В конце января 1908 года праздновался юбилей Южина — шел «Отелло». Мы на этом чествовании не были. А на другой день в Художественном Кружке был банкет, данный друзьями и почитателями юбиляра, праздновавшего свою серебряную свадьбу с Малым театром. В переполненном большом зале Кружка Николай Васильевич Давыдов от студенческого общества любителей изящной литературы приветствовал Южина и преподнес ему Почетного члена этого Кружка. С речами выступили Баженов, Федотов, Боборыкин, Владимир Иванович Немирович — Данченко. Читались телеграммы от Златовра гского, Леонида Андреева, Найденова, Модеста Ильича Чайковского и других: телеграмма Суворина вызвала шикание. Потом говорили князь Долгорукий и присяжный поверенный Ледницкий. Особенно восторженно были встречены приветствия председателей Государственных Дум Муромцева и Головина и членов первой Думы Иваницкого и Кокошкина. Закончилось все веселым рифмованным перечнем пьес Александра Ивановича, сочиненным и прочитанным остроумным актером театра Корша Борисовым.
Я сидела рядом с Телешовым, и Николай Дмитриевич называл незнакомых мне лиц, давал им краткую характеристику, так что мне все время было интересно».
«16 января 1910 года исполнилось бы пятьдесят лет Антону Павловичу Чехову. Художественный театр устроил в день его Ангела, 17 января, «литературный утренник».
Станиславский просил Ивана Алексеевича принять участие в торжестве. Иван Алексеевич согласился, отчасти поэтому мы и не поехали на праздники в деревню».
«Утренник прошел с аншлагом. Семья Чеховых сидела в литературной ложе справа. Из писателей участвовал только Бунин. Его выступление было удачным. Голос, интонация, речь — все было чеховское; родные и друзья Антона Павловича были так взволнованы, что многие плакали. Подъем в театре был сильный. С воспоминаниями и чтением рассказов Чехова выступили лучшие артисты…»

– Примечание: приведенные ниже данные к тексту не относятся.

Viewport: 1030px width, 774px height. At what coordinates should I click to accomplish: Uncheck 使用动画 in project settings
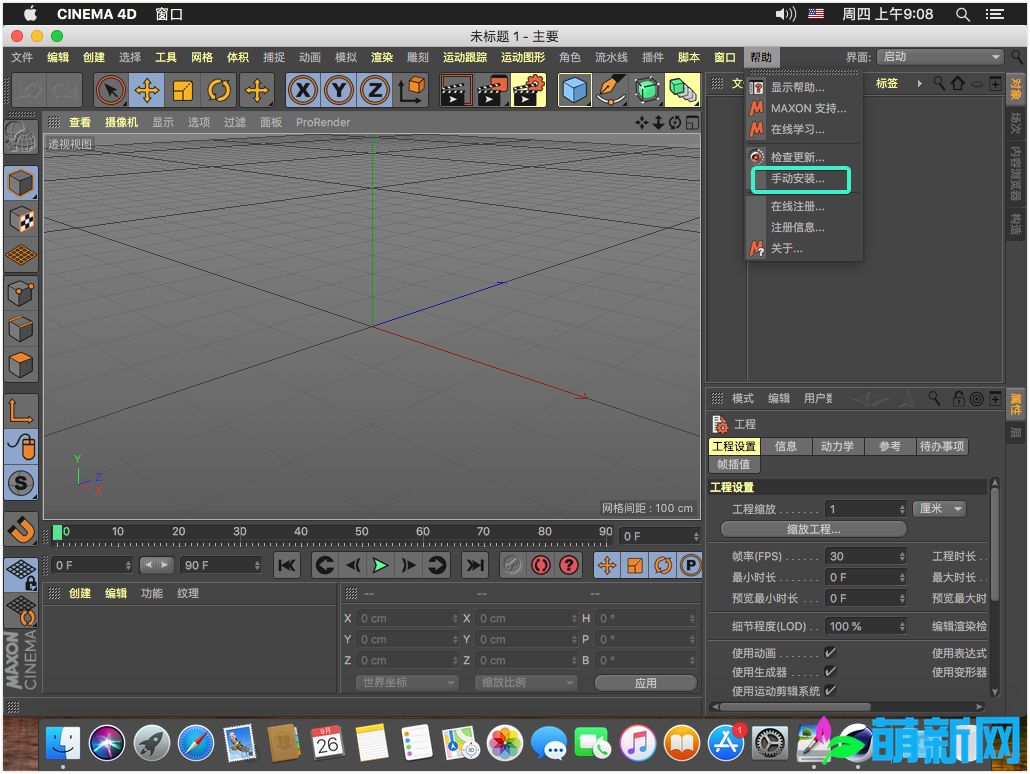tap(832, 651)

И так далее и тому подобное.
Можно цитировать десятки, сотни страниц из воспоминаний того же Ивана Алексеевича Бунина, Куприна, Л. Толстого, Горького, Вересаева, Шаляпина, Станиславского и Немировича — Данченко; из книги И. Репина «Далекое близкое», где он рассказывает об академии художеств и замечательном русском художнике Федоре Васильеве, создавшем за свои неполные двадцать четыре года жизни шедевры русской живописи. Складывается ослепительная картина культурной жизни русского общества. Настоящий взрыв русской культуры. И как бы ее ни затушевывали мрачными красками распутинщины, как бы ни замазывали гениальные фрески реальной жизни россиян того времени русофобствующие прощелыги, они все равно проступают, проявляются даже сквозь толстый слой интернациональной штукатурки и сияют с новой силой и неистребимой яркостью. Эта жизнь протекала, так и хочется сказать — блистала, надо заметить, в той же самой николаевско — распутинской России, в тех же городах и весях; в том числе и на Гороховой, откуда распространялся по России распутинский смрад, где процветало махровым цветом зловонное болото другой, выморочной русской жизни, втягивая в трясину сотни и тысячи русских людей.